* BEGIN *
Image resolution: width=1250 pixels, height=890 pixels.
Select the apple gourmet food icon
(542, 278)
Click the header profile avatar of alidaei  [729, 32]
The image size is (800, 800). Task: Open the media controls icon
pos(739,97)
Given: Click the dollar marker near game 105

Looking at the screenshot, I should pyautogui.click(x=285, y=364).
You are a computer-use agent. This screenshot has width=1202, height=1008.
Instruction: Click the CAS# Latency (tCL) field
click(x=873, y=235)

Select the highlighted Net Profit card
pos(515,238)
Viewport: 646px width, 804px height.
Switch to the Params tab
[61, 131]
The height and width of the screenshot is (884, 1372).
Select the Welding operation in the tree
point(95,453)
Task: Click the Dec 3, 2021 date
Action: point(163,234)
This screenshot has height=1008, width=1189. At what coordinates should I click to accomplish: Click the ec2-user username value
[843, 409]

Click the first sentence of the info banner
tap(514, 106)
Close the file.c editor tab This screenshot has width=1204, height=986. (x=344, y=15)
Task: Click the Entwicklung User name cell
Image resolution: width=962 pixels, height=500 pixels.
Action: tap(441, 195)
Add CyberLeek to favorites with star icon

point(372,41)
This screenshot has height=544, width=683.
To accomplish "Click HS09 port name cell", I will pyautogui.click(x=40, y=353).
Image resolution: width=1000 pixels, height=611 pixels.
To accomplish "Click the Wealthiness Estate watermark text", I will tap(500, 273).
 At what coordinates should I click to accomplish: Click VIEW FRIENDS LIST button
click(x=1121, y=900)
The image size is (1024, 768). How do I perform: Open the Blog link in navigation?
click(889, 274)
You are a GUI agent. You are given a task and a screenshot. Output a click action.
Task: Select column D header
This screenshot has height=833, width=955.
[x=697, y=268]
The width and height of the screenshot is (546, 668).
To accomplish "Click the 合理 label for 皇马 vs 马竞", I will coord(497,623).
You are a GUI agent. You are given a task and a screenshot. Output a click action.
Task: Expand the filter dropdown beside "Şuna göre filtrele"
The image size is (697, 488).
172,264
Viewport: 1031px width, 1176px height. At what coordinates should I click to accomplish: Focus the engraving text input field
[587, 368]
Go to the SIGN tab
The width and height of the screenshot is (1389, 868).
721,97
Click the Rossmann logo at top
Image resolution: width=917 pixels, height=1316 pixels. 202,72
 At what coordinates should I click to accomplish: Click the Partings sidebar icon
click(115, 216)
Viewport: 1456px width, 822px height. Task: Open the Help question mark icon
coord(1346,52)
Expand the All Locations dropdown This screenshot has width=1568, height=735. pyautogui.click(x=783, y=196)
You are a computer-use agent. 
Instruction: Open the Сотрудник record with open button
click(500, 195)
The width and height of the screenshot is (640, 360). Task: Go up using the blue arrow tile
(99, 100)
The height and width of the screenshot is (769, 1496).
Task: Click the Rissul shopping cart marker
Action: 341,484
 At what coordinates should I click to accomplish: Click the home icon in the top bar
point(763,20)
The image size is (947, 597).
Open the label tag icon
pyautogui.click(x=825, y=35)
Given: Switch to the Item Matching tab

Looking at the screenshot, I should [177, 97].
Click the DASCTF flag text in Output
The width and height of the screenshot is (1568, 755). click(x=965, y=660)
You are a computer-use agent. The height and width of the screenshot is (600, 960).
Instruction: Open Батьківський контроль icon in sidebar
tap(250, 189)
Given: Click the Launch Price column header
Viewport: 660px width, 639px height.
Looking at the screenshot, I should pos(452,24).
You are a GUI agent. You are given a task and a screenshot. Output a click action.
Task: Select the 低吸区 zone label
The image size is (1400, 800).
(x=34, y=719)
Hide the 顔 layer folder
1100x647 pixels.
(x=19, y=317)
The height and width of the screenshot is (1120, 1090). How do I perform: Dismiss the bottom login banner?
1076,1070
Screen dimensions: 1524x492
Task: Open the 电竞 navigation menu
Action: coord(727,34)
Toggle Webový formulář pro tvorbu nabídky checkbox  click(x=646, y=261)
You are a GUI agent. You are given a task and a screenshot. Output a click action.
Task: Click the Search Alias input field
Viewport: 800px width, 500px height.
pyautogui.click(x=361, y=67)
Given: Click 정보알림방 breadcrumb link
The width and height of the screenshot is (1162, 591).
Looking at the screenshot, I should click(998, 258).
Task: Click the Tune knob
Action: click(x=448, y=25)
* END *
- _WHAT IS REQUIRED_
Update the items above by changing every "GUI agent" to "interface agent" and leaving everything else as it is.

- _WRITTEN SOLUTION_
Image resolution: width=1250 pixels, height=890 pixels.
Select the apple gourmet food icon
(542, 278)
Click the header profile avatar of alidaei  [729, 32]
The image size is (800, 800). Task: Open the media controls icon
pos(739,97)
Given: Click the dollar marker near game 105

Looking at the screenshot, I should pyautogui.click(x=285, y=364).
You are a computer-use agent. This screenshot has width=1202, height=1008.
Instruction: Click the CAS# Latency (tCL) field
click(x=873, y=235)

Select the highlighted Net Profit card
pos(515,238)
Viewport: 646px width, 804px height.
Switch to the Params tab
[61, 131]
The height and width of the screenshot is (884, 1372).
Select the Welding operation in the tree
point(95,453)
Task: Click the Dec 3, 2021 date
Action: point(163,234)
This screenshot has height=1008, width=1189. At what coordinates should I click to accomplish: Click the ec2-user username value
[843, 409]

Click the first sentence of the info banner
tap(514, 106)
Close the file.c editor tab This screenshot has width=1204, height=986. (x=344, y=15)
Task: Click the Entwicklung User name cell
Image resolution: width=962 pixels, height=500 pixels.
Action: tap(441, 195)
Add CyberLeek to favorites with star icon

point(372,41)
This screenshot has height=544, width=683.
To accomplish "Click HS09 port name cell", I will pyautogui.click(x=40, y=353).
Image resolution: width=1000 pixels, height=611 pixels.
To accomplish "Click the Wealthiness Estate watermark text", I will tap(500, 273).
 At what coordinates should I click to accomplish: Click VIEW FRIENDS LIST button
click(x=1121, y=900)
The image size is (1024, 768). How do I perform: Open the Blog link in navigation?
click(889, 274)
You are a interface agent. You are given a task and a screenshot. Output a click action.
Task: Select column D header
This screenshot has height=833, width=955.
[x=697, y=268]
The width and height of the screenshot is (546, 668).
To accomplish "Click the 合理 label for 皇马 vs 马竞", I will coord(497,623).
You are a interface agent. You are given a task and a screenshot. Output a click action.
Task: Expand the filter dropdown beside "Şuna göre filtrele"
The image size is (697, 488).
172,264
Viewport: 1031px width, 1176px height. At what coordinates should I click to accomplish: Focus the engraving text input field
[587, 368]
Go to the SIGN tab
The width and height of the screenshot is (1389, 868).
721,97
Click the Rossmann logo at top
Image resolution: width=917 pixels, height=1316 pixels. 202,72
 At what coordinates should I click to accomplish: Click the Partings sidebar icon
click(115, 216)
Viewport: 1456px width, 822px height. Task: Open the Help question mark icon
coord(1346,52)
Expand the All Locations dropdown This screenshot has width=1568, height=735. pyautogui.click(x=783, y=196)
You are a computer-use agent. 
Instruction: Open the Сотрудник record with open button
click(500, 195)
The width and height of the screenshot is (640, 360). Task: Go up using the blue arrow tile
(99, 100)
The height and width of the screenshot is (769, 1496).
Task: Click the Rissul shopping cart marker
Action: 341,484
 At what coordinates should I click to accomplish: Click the home icon in the top bar
point(763,20)
The image size is (947, 597).
Open the label tag icon
pyautogui.click(x=825, y=35)
Given: Switch to the Item Matching tab

Looking at the screenshot, I should [177, 97].
Click the DASCTF flag text in Output
The width and height of the screenshot is (1568, 755). click(x=965, y=660)
You are a computer-use agent. The height and width of the screenshot is (600, 960).
Instruction: Open Батьківський контроль icon in sidebar
tap(250, 189)
Given: Click the Launch Price column header
Viewport: 660px width, 639px height.
Looking at the screenshot, I should pos(452,24).
You are a interface agent. You are given a task and a screenshot. Output a click action.
Task: Select the 低吸区 zone label
The image size is (1400, 800).
(x=34, y=719)
Hide the 顔 layer folder
1100x647 pixels.
(x=19, y=317)
The height and width of the screenshot is (1120, 1090). How do I perform: Dismiss the bottom login banner?
1076,1070
Screen dimensions: 1524x492
Task: Open the 电竞 navigation menu
Action: coord(727,34)
Toggle Webový formulář pro tvorbu nabídky checkbox  click(x=646, y=261)
You are a interface agent. You are given a task and a screenshot. Output a click action.
Task: Click the Search Alias input field
Viewport: 800px width, 500px height.
pyautogui.click(x=361, y=67)
Given: Click 정보알림방 breadcrumb link
The width and height of the screenshot is (1162, 591).
Looking at the screenshot, I should click(998, 258).
Task: Click the Tune knob
Action: click(x=448, y=25)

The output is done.